Yo Maing writes "So my mom got lives alone, and got her car broken into last night. We have a motion sensor light in the driveway, and the car has an alarm but apparently both of these deterrents were ineffective. Crime has been rising around her neighborhood, and only action the police can take is to file a report. So I ask you, Geeks of Slashdot, what tricks do you guys have to defend yours and your loved ones homes against crimes like this? Not looking for anything that would get someone injured, but more in the area of detection and repulsion. Anyone have a holographic Yeti generator to scare away intruders? :)"

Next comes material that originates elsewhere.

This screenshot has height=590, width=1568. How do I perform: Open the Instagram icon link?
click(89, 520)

38 of 2,514 comments (clear)

  1. Don't be a metrosexual by taxman_10m · · Score: 5, Funny

    Buy a gun.

    1. Re:Don't be a metrosexual by Randy+Wang · · Score: 5, Funny

      Buy a phaser.

      --
      --- Egads, I glow in the dark!
    2. Re:Don't be a metrosexual by TykeClone · · Score: 4, Funny

      Or disintegrate - they can't prove anything with all the evidence disintegrated.

      --
      A fine is a tax you pay for doing wrong and a tax is a fine you pay for doing all right.
    3. Re:Don't be a metrosexual by VivianC · · Score: 5, Funny

      In many countries you'll go to jail if you shoot an unarmed intruder. Kill them knowing they're unarmed and most European countries will see you on a murder charge.

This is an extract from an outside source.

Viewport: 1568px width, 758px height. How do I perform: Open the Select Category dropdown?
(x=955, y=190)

      What? You don't keep any knives in your kitchen? Just put one in the dead guy's hand before you call the cops. Make sure you get left and right prints on it, in case the guy is a lefty. Unarmed problem solved. "He grabbed a knife from my barbeque/garage/sink and came after me. What else could I do?"

      --
      Viv

      Gmail invites for ip
    4. Re:Don't be a metrosexual by sporktoast · · Score: 4, Funny

      I'm as geeky as the next slashdotter, so I'm down with spending $1000 on a color laser printer. But I don't really see how that's gonna help you defend your home.

      --
      In a related story, the IRS has recently ruled that the cost of Windows upgrades can NOT be deducted as a gambling loss.
  2. Good question.. by panic911 · · Score: 5, Funny

    First I would suggest watching Home Alone 1. That kid is pretty damn clever and easily fended off joe pesci and that ugly guy. Next I would buy an outdoor webcam with some motion detection software.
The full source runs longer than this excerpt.